The Strength of Garnet Sm-Nd Geochronology: High Age Precision on Small Samples

Garnet geochronology has value in elucidating the rate and duration of metamorphic processes including P-T-t paths, deformation, and devolatilization. Despite its utility, Sm-Nd geochronology can be frustrated by two well documented limitations: 1. small Nd sample size due to low Nd concentrations in garnet resulting in poor analytical precision, and 2. the susceptibility of garnet to contamination by REE rich inclusions which can result in low Sm/Nd ratios. Here we present recent data from Sifnos, Greece; the Norweigian Caledonides; the Wepawaug Schist, Connecticut; and the Tauern Window, Austria to illustrate how we have overcome these two limitations and demonstrate the strengths of modern garnet Sm-Nd geochronology.

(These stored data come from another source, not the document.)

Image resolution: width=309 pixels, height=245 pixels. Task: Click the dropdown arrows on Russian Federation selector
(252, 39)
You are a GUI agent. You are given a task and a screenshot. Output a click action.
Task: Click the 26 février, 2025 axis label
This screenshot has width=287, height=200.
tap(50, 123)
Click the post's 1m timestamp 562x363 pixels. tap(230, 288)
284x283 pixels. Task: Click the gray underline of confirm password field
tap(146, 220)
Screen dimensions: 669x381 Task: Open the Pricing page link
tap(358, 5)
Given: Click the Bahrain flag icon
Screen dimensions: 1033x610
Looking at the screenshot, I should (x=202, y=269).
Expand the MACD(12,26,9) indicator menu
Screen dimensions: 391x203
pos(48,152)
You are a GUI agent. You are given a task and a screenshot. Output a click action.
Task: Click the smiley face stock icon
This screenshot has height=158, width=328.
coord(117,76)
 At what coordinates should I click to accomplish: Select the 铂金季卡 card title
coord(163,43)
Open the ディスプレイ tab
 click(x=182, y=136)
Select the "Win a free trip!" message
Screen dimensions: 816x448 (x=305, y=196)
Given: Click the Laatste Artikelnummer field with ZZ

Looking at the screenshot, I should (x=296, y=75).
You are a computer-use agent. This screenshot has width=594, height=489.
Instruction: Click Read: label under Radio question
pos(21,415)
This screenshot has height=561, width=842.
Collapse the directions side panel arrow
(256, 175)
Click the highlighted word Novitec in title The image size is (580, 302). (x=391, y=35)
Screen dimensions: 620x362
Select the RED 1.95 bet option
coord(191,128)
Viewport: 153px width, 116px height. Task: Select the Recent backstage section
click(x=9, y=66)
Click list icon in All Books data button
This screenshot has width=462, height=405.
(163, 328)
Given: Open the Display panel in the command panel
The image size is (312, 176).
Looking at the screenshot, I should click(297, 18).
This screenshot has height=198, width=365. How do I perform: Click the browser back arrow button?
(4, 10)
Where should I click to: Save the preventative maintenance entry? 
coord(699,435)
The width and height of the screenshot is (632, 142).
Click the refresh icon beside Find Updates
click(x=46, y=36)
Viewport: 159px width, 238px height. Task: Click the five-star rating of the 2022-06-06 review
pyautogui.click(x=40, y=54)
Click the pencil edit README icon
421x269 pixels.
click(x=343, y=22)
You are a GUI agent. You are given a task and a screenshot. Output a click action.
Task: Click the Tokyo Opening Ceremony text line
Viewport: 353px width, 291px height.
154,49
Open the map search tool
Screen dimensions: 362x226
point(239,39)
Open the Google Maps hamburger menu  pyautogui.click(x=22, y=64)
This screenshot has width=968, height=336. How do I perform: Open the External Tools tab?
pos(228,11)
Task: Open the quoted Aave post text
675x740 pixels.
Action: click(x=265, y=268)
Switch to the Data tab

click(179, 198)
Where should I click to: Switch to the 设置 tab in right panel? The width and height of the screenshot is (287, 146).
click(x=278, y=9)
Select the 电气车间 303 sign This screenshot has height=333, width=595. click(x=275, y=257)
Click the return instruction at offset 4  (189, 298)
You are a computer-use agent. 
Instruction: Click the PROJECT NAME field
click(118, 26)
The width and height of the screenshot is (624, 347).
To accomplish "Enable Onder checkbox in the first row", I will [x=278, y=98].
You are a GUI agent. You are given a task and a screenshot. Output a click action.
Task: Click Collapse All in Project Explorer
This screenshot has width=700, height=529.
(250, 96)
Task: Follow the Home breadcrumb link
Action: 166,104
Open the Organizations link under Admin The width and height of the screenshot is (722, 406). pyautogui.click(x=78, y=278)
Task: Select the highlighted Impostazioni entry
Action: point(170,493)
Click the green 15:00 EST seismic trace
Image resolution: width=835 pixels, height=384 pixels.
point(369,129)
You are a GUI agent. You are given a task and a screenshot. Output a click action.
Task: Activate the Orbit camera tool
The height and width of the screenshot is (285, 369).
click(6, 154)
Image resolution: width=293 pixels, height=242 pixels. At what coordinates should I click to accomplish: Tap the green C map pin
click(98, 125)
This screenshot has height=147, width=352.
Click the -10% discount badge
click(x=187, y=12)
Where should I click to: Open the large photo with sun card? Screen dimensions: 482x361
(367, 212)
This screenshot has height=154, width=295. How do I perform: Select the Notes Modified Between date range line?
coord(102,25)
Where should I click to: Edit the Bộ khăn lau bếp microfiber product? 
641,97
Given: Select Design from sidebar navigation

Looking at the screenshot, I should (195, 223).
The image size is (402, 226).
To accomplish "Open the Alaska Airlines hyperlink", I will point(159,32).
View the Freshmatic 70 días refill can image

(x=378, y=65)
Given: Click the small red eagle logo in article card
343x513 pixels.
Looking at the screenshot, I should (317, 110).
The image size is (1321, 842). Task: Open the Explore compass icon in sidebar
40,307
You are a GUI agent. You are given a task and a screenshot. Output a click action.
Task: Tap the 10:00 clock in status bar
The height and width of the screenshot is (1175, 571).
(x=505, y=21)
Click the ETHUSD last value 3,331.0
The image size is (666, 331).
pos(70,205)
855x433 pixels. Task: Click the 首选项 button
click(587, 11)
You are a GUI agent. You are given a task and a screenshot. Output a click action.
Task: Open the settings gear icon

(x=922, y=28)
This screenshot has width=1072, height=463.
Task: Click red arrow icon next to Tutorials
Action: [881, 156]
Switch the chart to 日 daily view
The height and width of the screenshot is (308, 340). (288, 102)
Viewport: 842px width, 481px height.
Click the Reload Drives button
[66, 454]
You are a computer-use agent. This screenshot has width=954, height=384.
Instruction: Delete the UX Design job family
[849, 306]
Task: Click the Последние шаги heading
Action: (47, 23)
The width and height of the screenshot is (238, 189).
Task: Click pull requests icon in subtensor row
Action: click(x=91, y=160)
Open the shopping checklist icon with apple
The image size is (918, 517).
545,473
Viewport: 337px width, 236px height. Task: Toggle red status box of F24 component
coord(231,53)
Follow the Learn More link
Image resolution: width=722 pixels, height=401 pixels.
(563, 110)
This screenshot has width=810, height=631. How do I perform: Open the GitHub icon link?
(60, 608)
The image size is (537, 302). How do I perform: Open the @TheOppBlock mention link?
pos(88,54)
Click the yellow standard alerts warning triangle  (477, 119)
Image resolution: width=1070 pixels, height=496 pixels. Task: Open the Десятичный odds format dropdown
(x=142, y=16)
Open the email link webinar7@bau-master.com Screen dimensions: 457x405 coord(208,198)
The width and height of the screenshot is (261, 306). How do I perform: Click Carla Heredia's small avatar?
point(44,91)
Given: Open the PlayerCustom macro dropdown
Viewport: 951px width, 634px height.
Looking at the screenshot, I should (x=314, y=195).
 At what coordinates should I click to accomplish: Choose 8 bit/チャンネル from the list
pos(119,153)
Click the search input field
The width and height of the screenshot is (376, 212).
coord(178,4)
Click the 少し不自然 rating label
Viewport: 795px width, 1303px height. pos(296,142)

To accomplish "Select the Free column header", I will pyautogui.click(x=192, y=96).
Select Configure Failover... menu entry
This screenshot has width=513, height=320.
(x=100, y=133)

Recent advances in thermal ionization mass spectrometry including the use of NdO+ analysis have improved the precision of ¹⁴³Nd/¹⁴⁴Nd on small samples. Using a Ta₂O₅ activator slurry, we achieve sub-10ppm internal precision and 13-20ppm long term external precision on 4 nanogram Nd standards and natural samples. The new analytical advances permit high precision analysis of very small garnet separates (>4mg) – or microzones within individual garnets – depending on garnet Nd concentration, which is often <1ppm . Several studies have shown that with HF-based partial dissolution cleansing of garnets, sufficiently high ¹⁴⁷Sm/¹⁴⁴Nd ratios (between 1.0 and 5.0) are usually achieved. We have found much greater success in partial dissolution cleansing of crushed separates (100-200 mesh), rather than powdered separates. 13ppm (2sigma) precision on garnet ¹⁴³Nd/¹⁴⁴Nd analysis will produce sub-million year age precision (2sigma) for any garnet whose ¹⁴⁷Sm/¹⁴⁴Nd exceeds about 1.5. A significant challenge remains in cleanly separating Nd from garnets with Nd concentrations <0.1ppm. For such samples, additional chemical procedures are required to achieve high yields and eliminate ionization inhibiting elements and substances. The ability to achieve sub-million year age precision even on very small garnet samples represents the primary advantage of Sm-Nd garnet geochronology.